The Morals of The Wolf of Wall Street

Posted: March 4, 2014


Through black comedy, The Wolf Of Wall Street satirizes landmarks in Belfort’s laughable, albeit at times pathetic, life. The film engages in the wider conversation encircling humanity’s greed and mirrors society’s moral compasses; it tracks humanity’s evolution and how this bears on the human race’s actions and moral instincts.

Scorsese lines events through a metaphorical rollercoaster for everything, and everyone, Belfort has swept up on his way. The compilation of drugs, prostitution, and other sensual pleasures pave the way for the primitive animal Belfort evolves into- it is drawn all over DiCaprio’s facial expression right from the opening scene.

The black comedy mocking a broker’s weak physical and emotional resistance is shown as he is lured by his wife Naomi, her aunt Emma and some five prostitutes weekly. Eventually the discussion surrounding this aspect of Belfort’s life reaches a tedious stage as I was repeatedly confronted with monotonous cycles of Belfort’s lust and love life.

The plot is outraged, twice, as Belfort interrupts his explanation of a financial scam only to dictate to the viewer that their mind would be more stimulated with further outrageous instances of porn and drugs. In this way, the mentality and intelligence of the viewer is insulted twice. The film disappoints through its failure to incorporate any depth or insight into the dealing of inner circle Wall Street criminals, and it is doubly disappointing coming from Scorsese, a man who has previously presented richer insight in the past.

Belfort’s fall from grace and the dramatic shift in his circumstances simply continue to prove his static outlook and position toward the wider conversation on morality the film engages as a whole. His poignant divorce scene prompts Belfort’s “Wolf” nature when he resorts to beating Naomi.

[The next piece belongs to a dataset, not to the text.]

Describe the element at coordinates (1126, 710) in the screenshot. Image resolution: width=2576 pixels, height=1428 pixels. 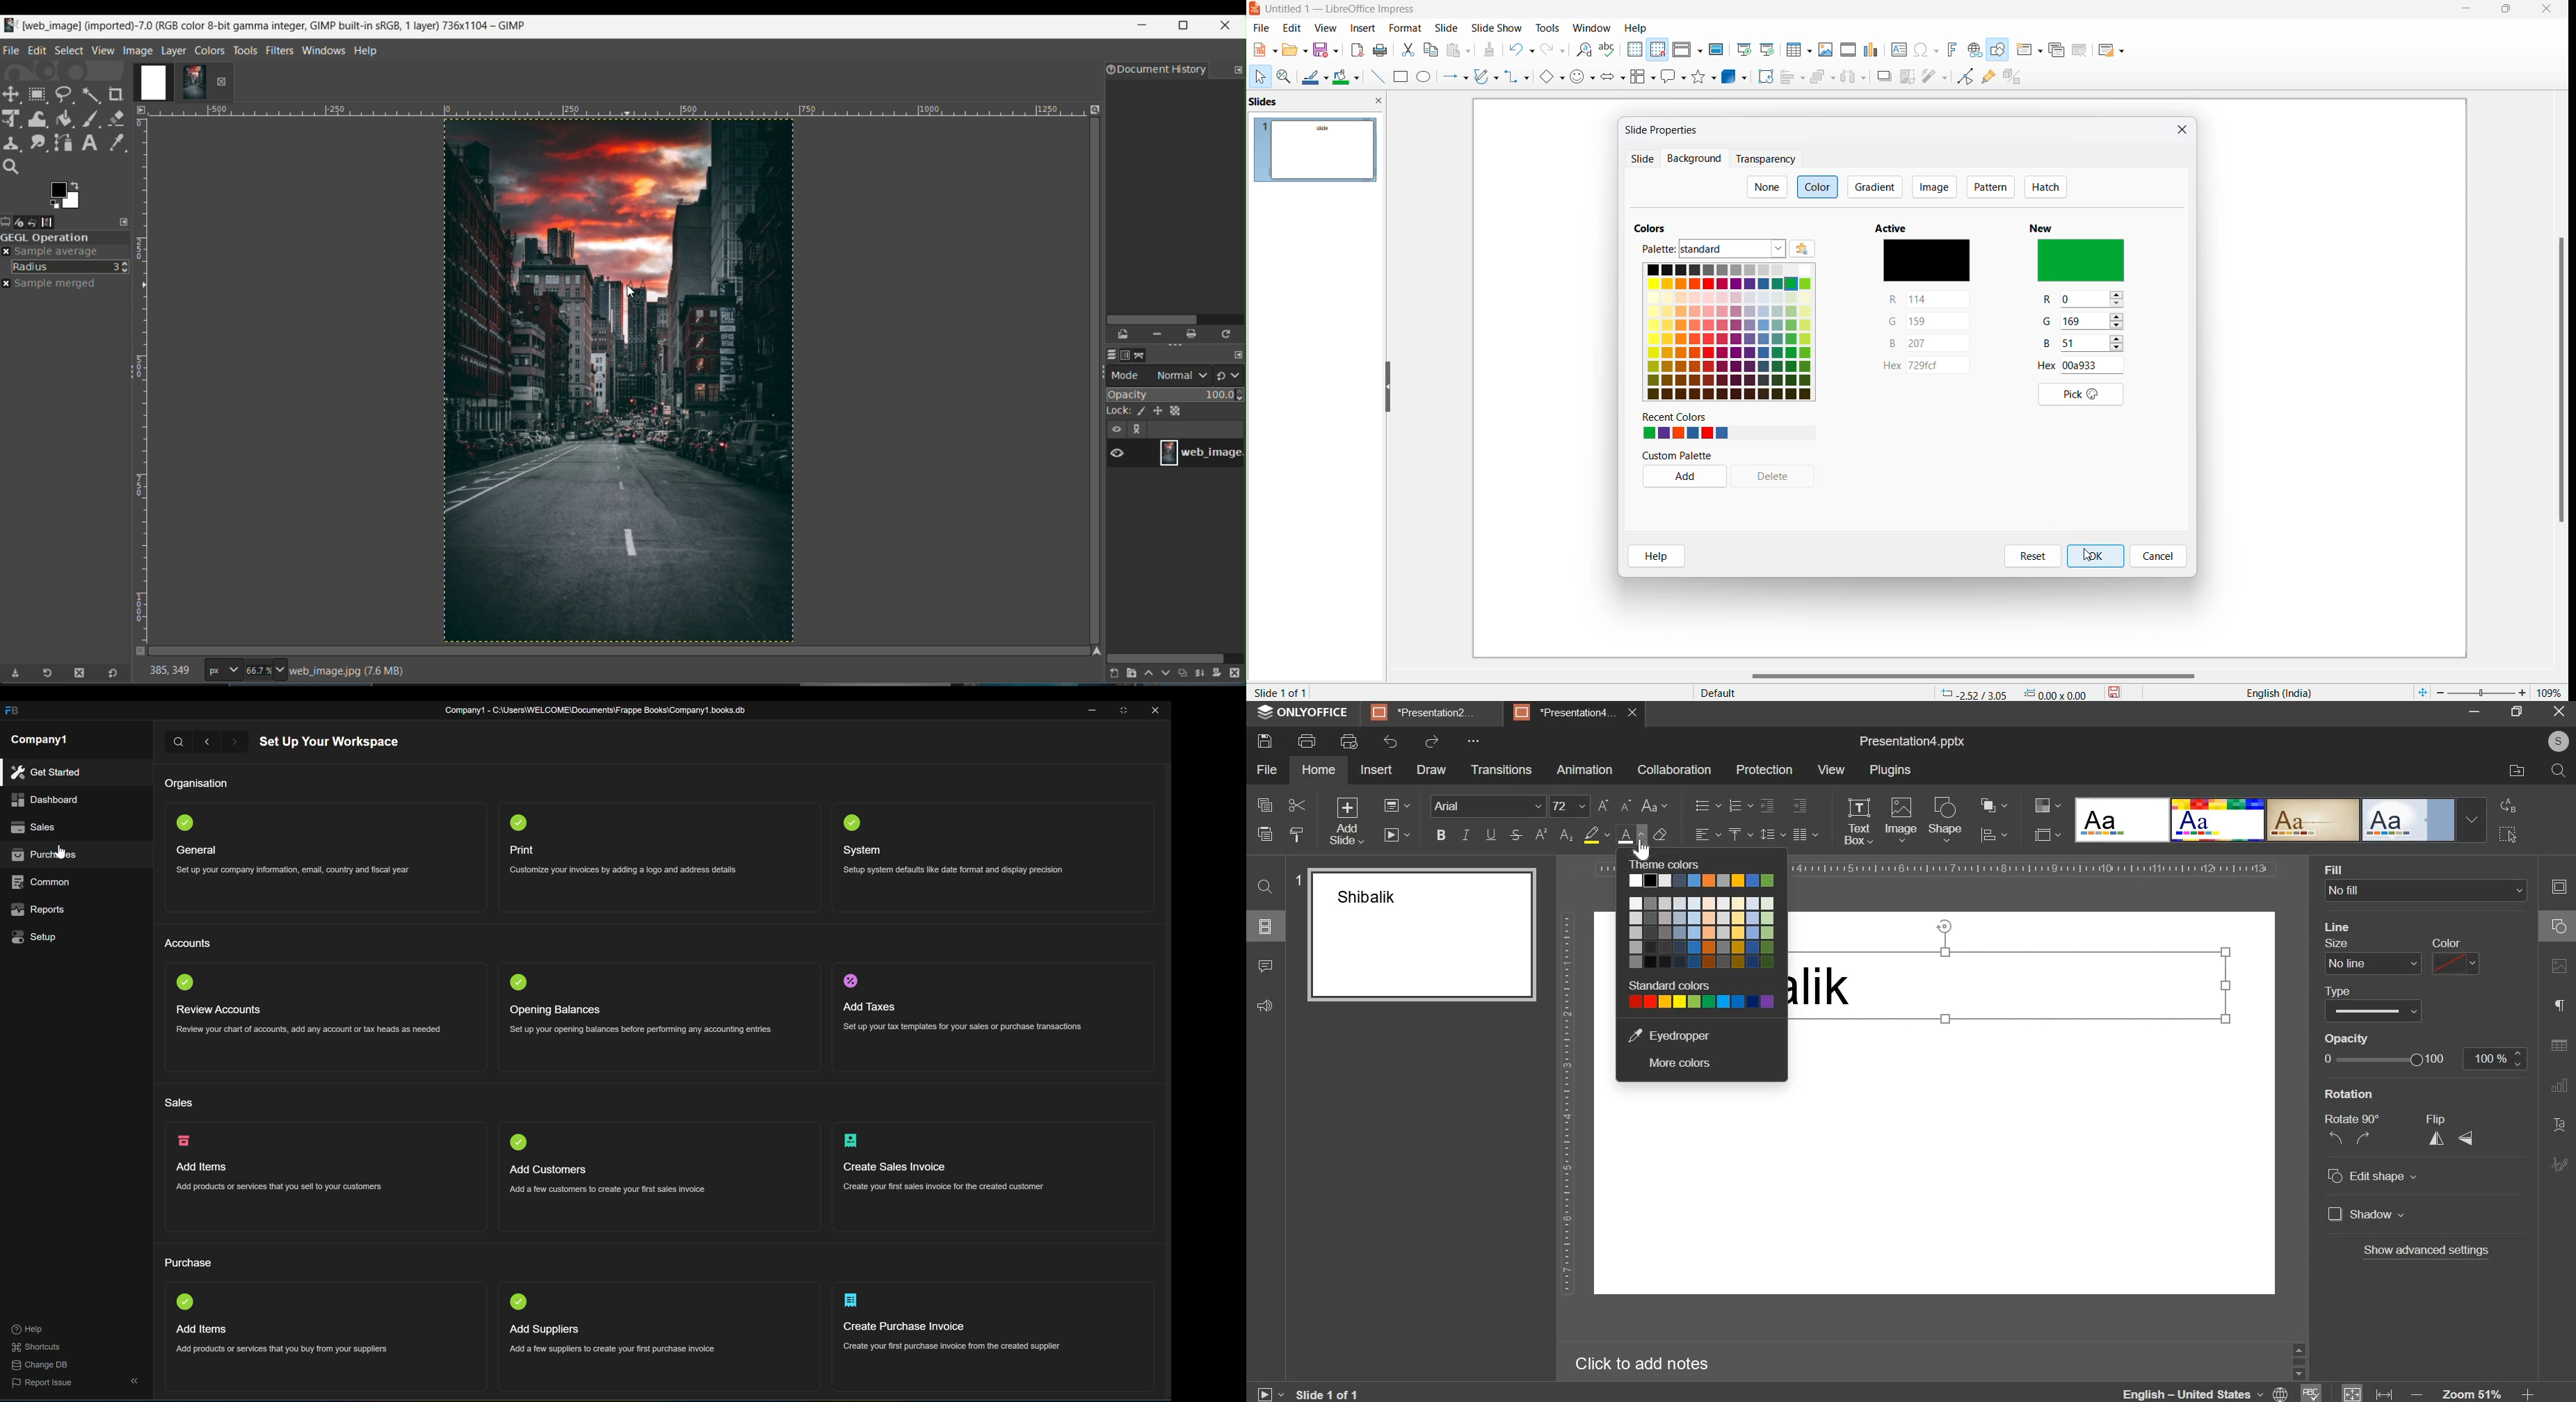
I see `restore down` at that location.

On losing Stratton Oakmont, Belford is gifted an accolade, with his speech sketching him as an icon rising beyond economic depression and securing of interests. Take away all the drama and you will be facing a classic scenario where the means of embezzlement and fraud justify Belfort’s very existence as an icon.

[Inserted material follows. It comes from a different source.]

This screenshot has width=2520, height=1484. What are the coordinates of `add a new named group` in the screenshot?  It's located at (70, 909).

Toward the very end, the film continues to mirror societal decay and the flaws surrounding human existence. Regardless of Belfort’s prison sentence, he does not identify with the resolution consuming him, proclaiming: “I lived in a place [prison] where everything was for sale, wouldn’t you like to learn how to sell it?”- prompting his nature as a broker infinitely.

Belfort’s final scene is a continuation of his first scene where Brad skilfully demonstrates how to sell a pen. This begs the question whether the Wolf’s moral compass or outlook have changed by any means; Belfort is proudly showcasing the pen in question as if it’s his personal Olympic torch.

The final scene skilfully touches on the present day through incorporating the real life Jordan Belfort introducing the fictional DiCaprio version of himself. This brings to witness a glaring reflection on today’s society. Scorsese incorporates a trademark bold statement: the graduate, socially privileged attendees in Belfort’s sales seminar fail to provide a sales technique comparable to Brad’s passionate and brilliant one; although he is a simple minded man. In this way, the film illustrates a mind-set focussed on surviving and overcoming  social circumstances, which places an even greater question on whether Belfort or his accomplices are victims of their societal background, or whether they remain culprit brokers.